### BRANO SCELTO
▽
Questa è una città illegale a pochi metri da quella legale

Una città illegale sorta diversi anni fa a pochi metri dalla città legale. Una zona conosciuta da tutti ma allo stesso tempo da tutti dimenticata. Fino a venerdì mattina quando un incendio ha ucciso due piccoli innocenti. Eppure c’è stato chi aveva denunciato. C’è stato chi aveva chiesto interventi. Angela Rutigliano è stata comandante della polizia locale a Stornara. Nel marzo del 2020 aveva segnalato all’autorità la presenza di quel campo. Ma soprattutto aveva segnalato l’emergenza e il pericolo che correva chi viveva tra quelle baracche.

Le sue prime segnalazioni sono state inoltrate dopo un incendio scoppiato tra il 5 e il 6 marzo del 2020 su un terreno adiacente a quello dove vivono i rom – utilizzato come discarica abusiva –  e dove andarono in fumo eco balle e altri rifiuti. In quella occasione la Rutigliano si rese conto della situazione di degrado del campo, dove vivevano anche un centinaio di bambini. Nei giorni successivi partirono le prime denunce che però non portarono alcun risultato. Richieste di intervento che sarebbero state inoltrate al Comune di Stornara, alla prefettura di Foggia e anche alla Procura. Quest’ultima, dopo la segnalazione della Rutigliano, avrebbe chiesto che fosse effettuato un censimento delle persone che vivevano in quel campo. Censimento che, però, non è mai avvenuto. Inoltre, qualche mese dopo l’incendio, nel giugno del 2020 la Asl avrebbe effettuato un sopralluogo nella baraccopoli alla periferia di Stornara, accertando la grave situazione igienico sanitario e di sicurezza in cui vivevano e vivono gli ospiti del campo. Ma anche dopo quell’ispezione non è stato preso alcun provvedimento.
△
### CONSEGNA
Riporta per intero, parola per parola, il brano sulla baraccopoli di Stornara.

### MATERIALE FORNITO
▽
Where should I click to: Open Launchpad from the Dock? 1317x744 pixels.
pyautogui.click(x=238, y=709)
△
### RISPOSTA
Questa è una città illegale a pochi metri da quella legale

Una città illegale sorta diversi anni fa a pochi metri dalla città legale. Una zona conosciuta da tutti ma allo stesso tempo da tutti dimenticata. Fino a venerdì mattina quando un incendio ha ucciso due piccoli innocenti. Eppure c’è stato chi aveva denunciato. C’è stato chi aveva chiesto interventi. Angela Rutigliano è stata comandante della polizia locale a Stornara. Nel marzo del 2020 aveva segnalato all’autorità la presenza di quel campo. Ma soprattutto aveva segnalato l’emergenza e il pericolo che correva chi viveva tra quelle baracche.

Le sue prime segnalazioni sono state inoltrate dopo un incendio scoppiato tra il 5 e il 6 marzo del 2020 su un terreno adiacente a quello dove vivono i rom – utilizzato come discarica abusiva –  e dove andarono in fumo eco balle e altri rifiuti. In quella occasione la Rutigliano si rese conto della situazione di degrado del campo, dove vivevano anche un centinaio di bambini. Nei giorni successivi partirono le prime denunce che però non portarono alcun risultato. Richieste di intervento che sarebbero state inoltrate al Comune di Stornara, alla prefettura di Foggia e anche alla Procura. Quest’ultima, dopo la segnalazione della Rutigliano, avrebbe chiesto che fosse effettuato un censimento delle persone che vivevano in quel campo. Censimento che, però, non è mai avvenuto. Inoltre, qualche mese dopo l’incendio, nel giugno del 2020 la Asl avrebbe effettuato un sopralluogo nella baraccopoli alla periferia di Stornara, accertando la grave situazione igienico sanitario e di sicurezza in cui vivevano e vivono gli ospiti del campo. Ma anche dopo quell’ispezione non è stato preso alcun provvedimento.